Это ощущение, возвышающее да тошнящее, схоже было с голодом. Приготовлением к смерти казались пионерские линейки... В январе, когда умер Ленин, и уже в апреле, в день его рождения, все классы строились шеренгами в спортивном зале – это был такой огромный зал, с дощатыми, как в казарме, крашеными полами, высоченными потолками и зарешеченными наглухо окнами – чтобы стекла в них не разбили случайным отскоком спортивные мячи. Из потолка и стен торчали крючья гимнастических снарядов, похожие на дыбу. Ровнехонько за спинами нашими свисали канаты. И вся эта обстановка заставляла чего-то напряженно, мучительно ждать, чувствуя раздавливающую душу покорность.
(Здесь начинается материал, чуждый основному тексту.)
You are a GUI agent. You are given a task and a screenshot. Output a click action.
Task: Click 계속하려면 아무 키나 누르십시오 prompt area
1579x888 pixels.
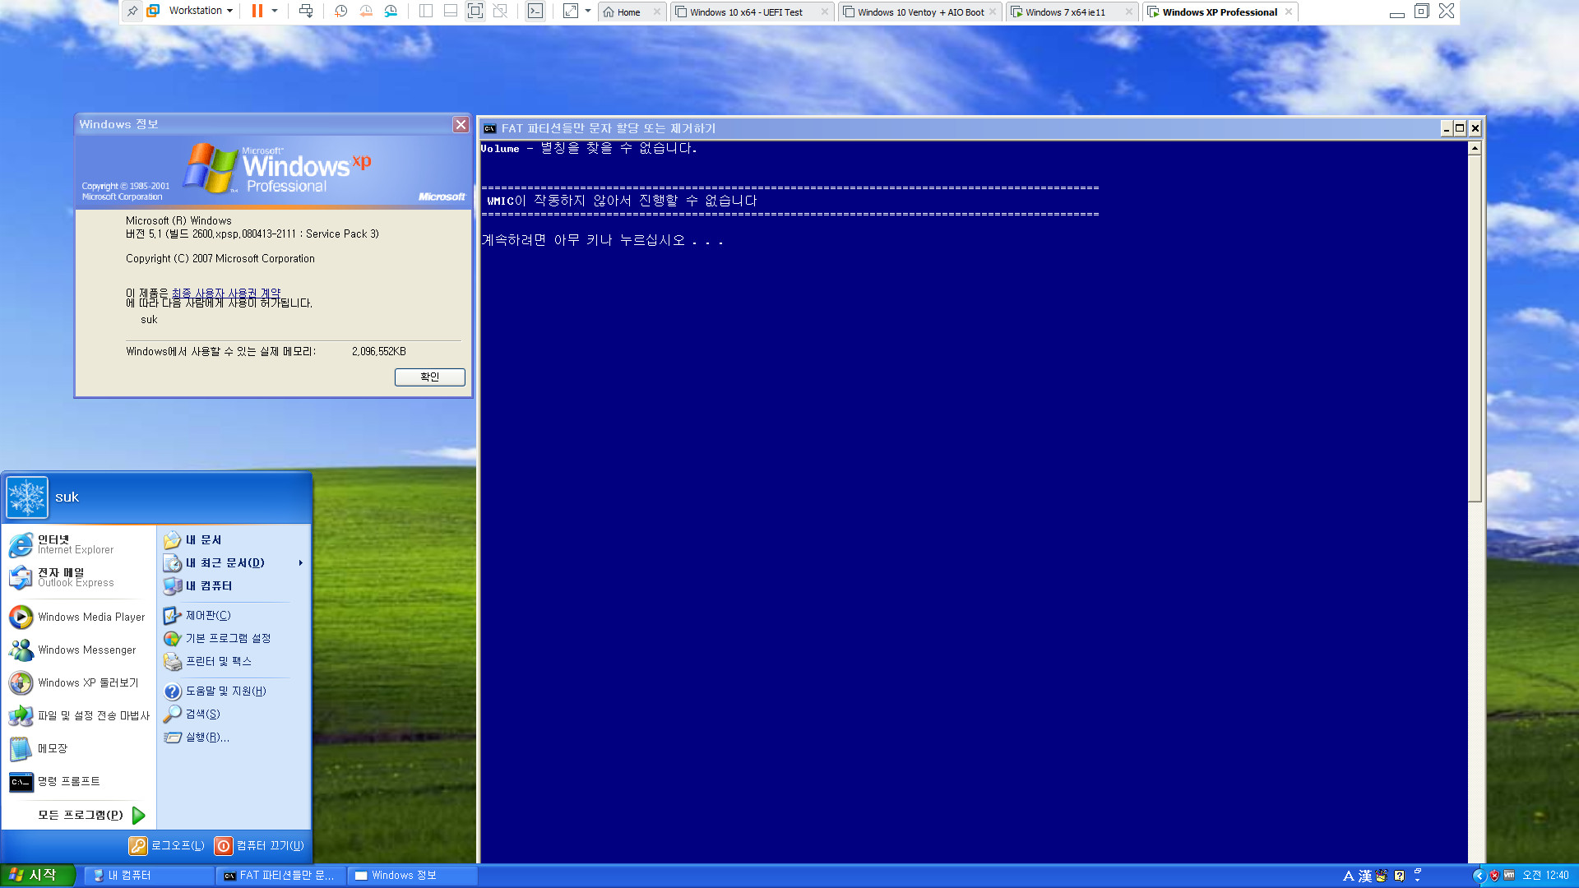pyautogui.click(x=603, y=239)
Линейки пионерские начинались всегда рано утром, еще до уроков. Оттого, что не выспался, кружилась легонько голова. С утра мало кто успевал поесть, и поэтому стояли мы в шеренгах натощак; помню это голодное ощущение, когда рот затекал безвкусной слюной. По рядам рыскали учителя, проверяя, у всех ли есть галстуки. Голоса их звучали гулко, как приказы... Многие уже стыдились носить пионерские галстуки, считая себя куда взрослее, и без всякой радости повязывали мятые алые тряпицы, доставая их из карманов.
Нашей пионервожатой была девушка лет семнадцати с зардевшимся лицом, белой кожей. Мы звали ее Мариной, будто подружку, ведь у пионеров все были равны и дружны. Пионеры, кто повзрослей, стоя в безликих шеренгах, томились, поедая голодными пугливыми взглядами обтиснутую кукольной юбочкой и пионерской рубашкой девушку. И начиналась линейка. Трубил горн... Воспаряла барабанная дробь... Голоногая пионервожатая маршировала к директору, звонко докладывая о сборе дружины. Аллу Павловну злил ее нечаянный развратный плотский вид – а Марина чуть дышала, не понимая, чем провинилась перед ней. «Продолжайте...» – произносила директор в гробовой тишине. И тогда вносили знамя дружины... Алла Павловна следила за каждым. Если ей что-то не нравилось, то молча подходила к тому, кого приметила, и одергивала, стискивая по-женски губы от злости. Или если замечала, что у какой-нибудь девочки в ушах сережки или подкрашены ресницы, то рявкала на весь зал: «Беляева, ко мне! Вынимай из ушей побрякушки!», «Румянцева! Шагом марш в туалет смывать мазню!»
Бывало, на линейке кому-то делалось плохо, и падали в обморок прямо лицом об пол. Чаще всего случалось это с девочками. Но линейку не останавливали – и этот миг был самый торжественный, жуткий: к упавшей или к упавшему подбегала учительница, помогала подняться, давала платочек утереть разбитый нос и, прячась за шеренгами учеников от недовольного цепкого взгляда Аллы Павловны, бесшумно уводила в медпункт.